Task data:
--------------------
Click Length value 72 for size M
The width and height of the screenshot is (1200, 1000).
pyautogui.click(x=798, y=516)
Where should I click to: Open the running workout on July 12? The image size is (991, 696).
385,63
--------------------
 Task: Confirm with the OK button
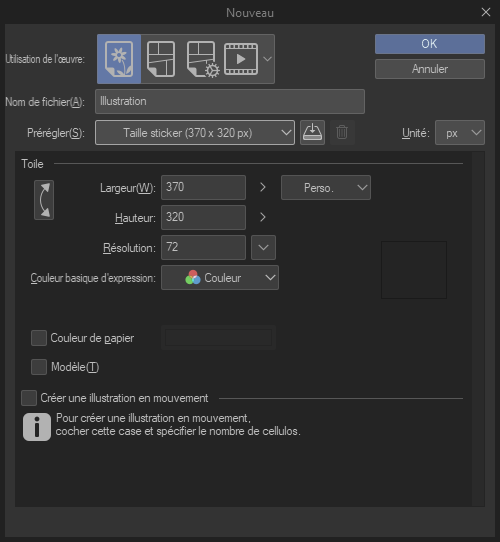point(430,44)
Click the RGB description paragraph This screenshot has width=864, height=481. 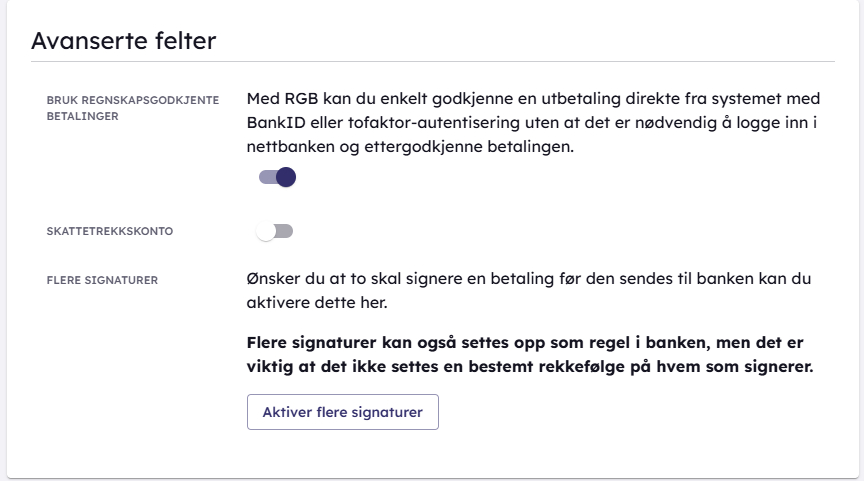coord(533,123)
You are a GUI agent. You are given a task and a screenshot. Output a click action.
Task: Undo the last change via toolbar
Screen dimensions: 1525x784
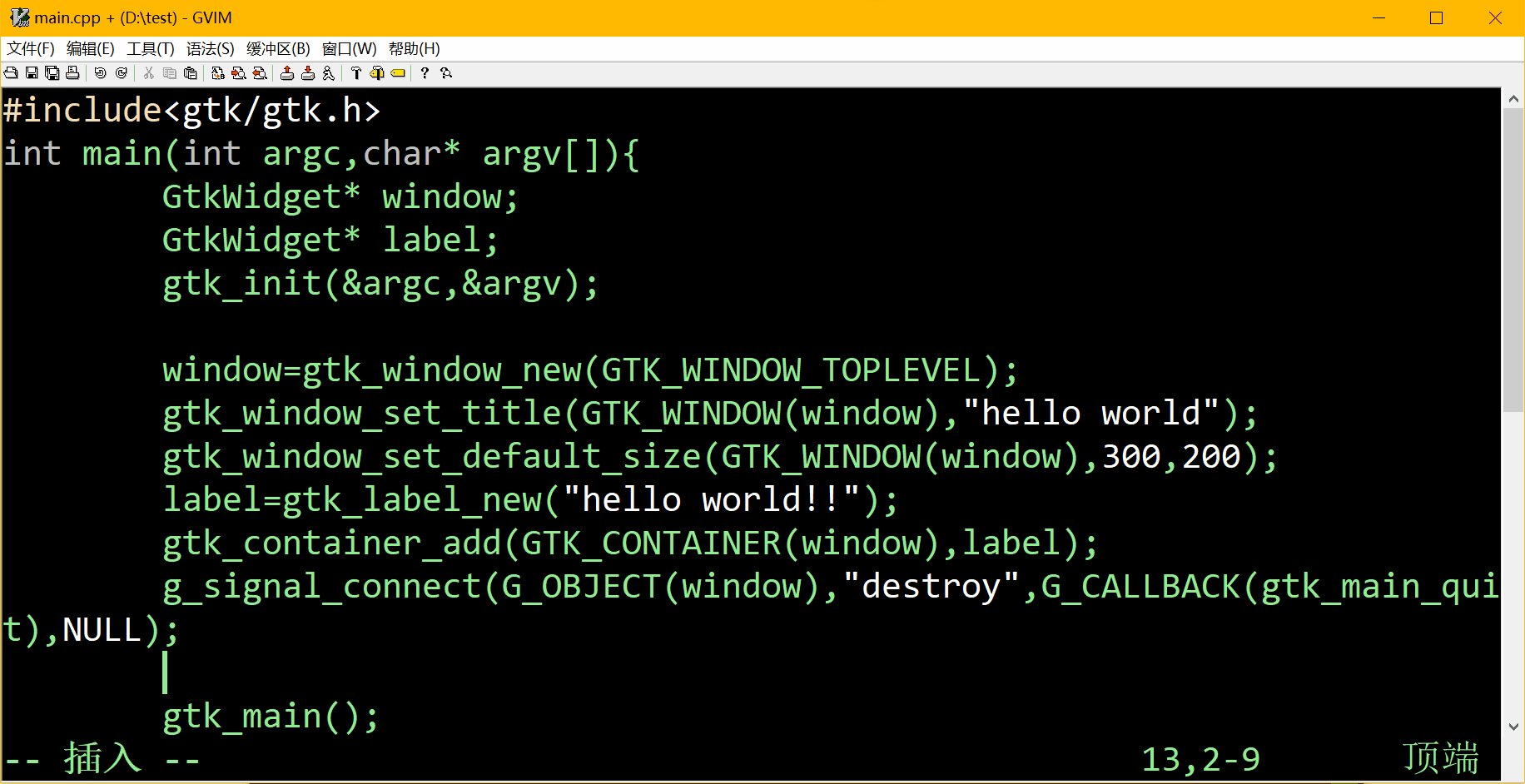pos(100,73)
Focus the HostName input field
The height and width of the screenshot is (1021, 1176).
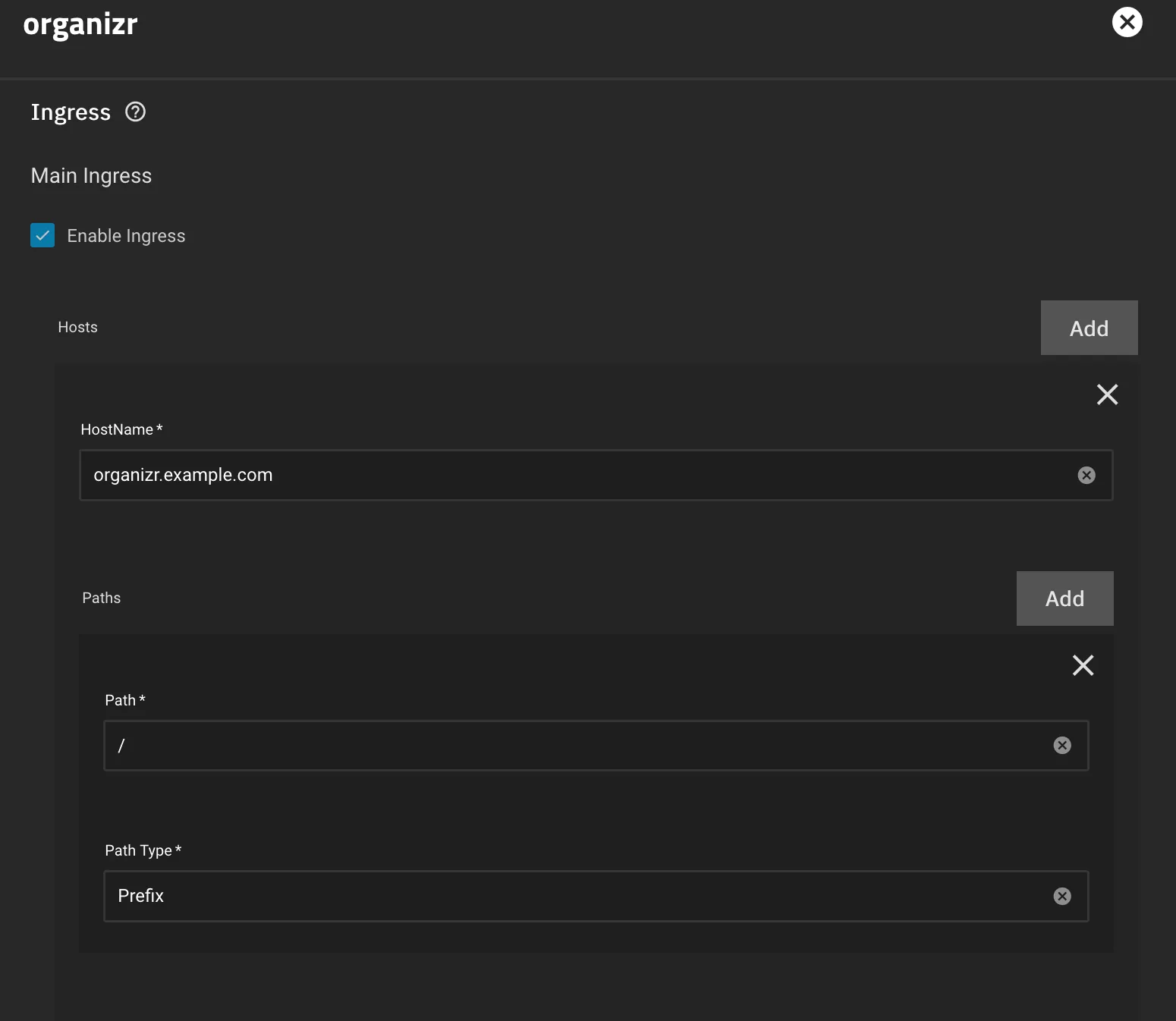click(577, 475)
--------------------
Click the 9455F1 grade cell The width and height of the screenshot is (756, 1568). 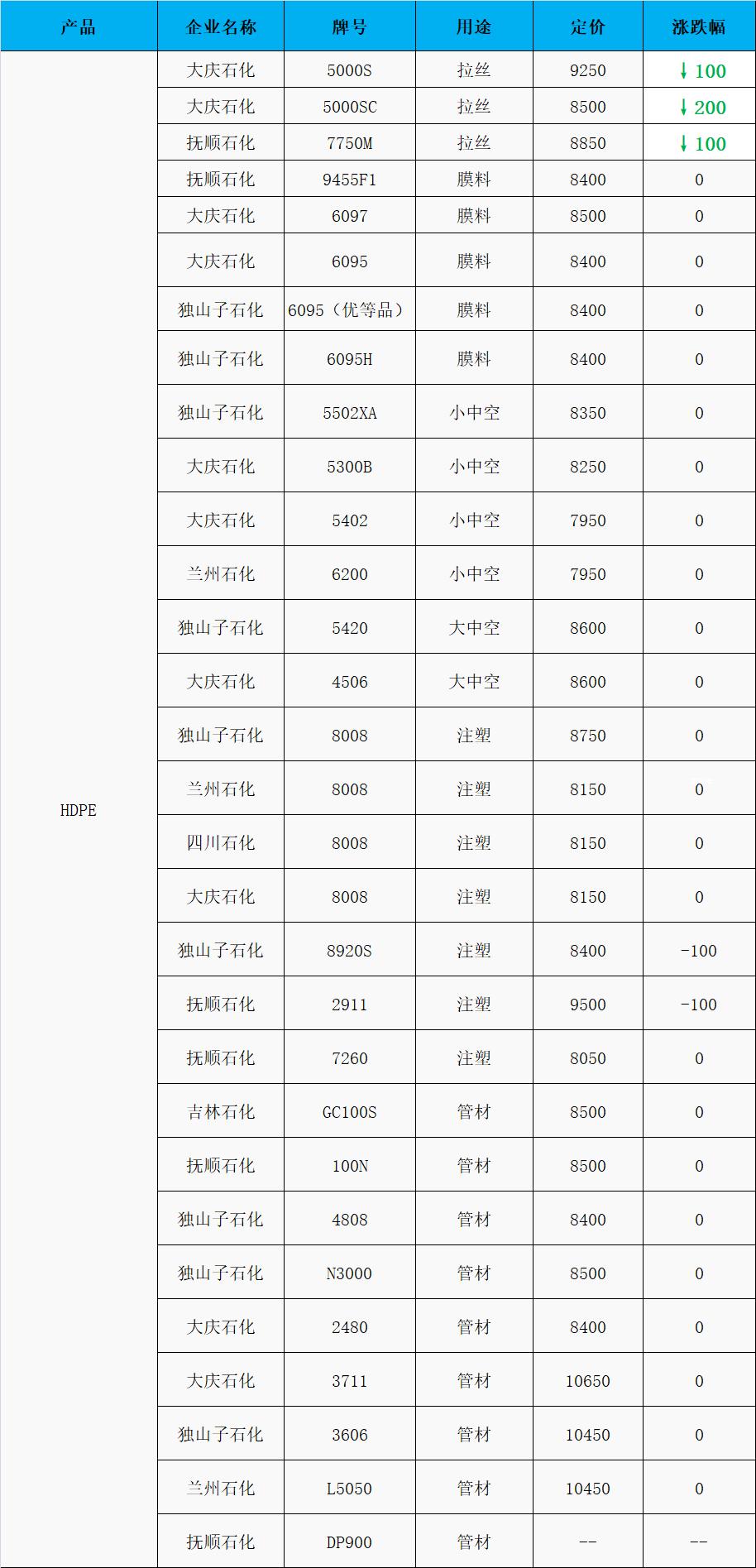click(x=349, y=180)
--------------------
Work required: Only the lines of the listing above from the one with "You are a GUI" through the one with "Focus the HostName input field" should be output, exactly, with both ends kept and pictures left out.

Result below:
You are a GUI agent. You are given a task and a screenshot. Output a click action.
Task: Undo the last change via toolbar
Screen dimensions: 1525x784
pos(100,73)
Focus the HostName input field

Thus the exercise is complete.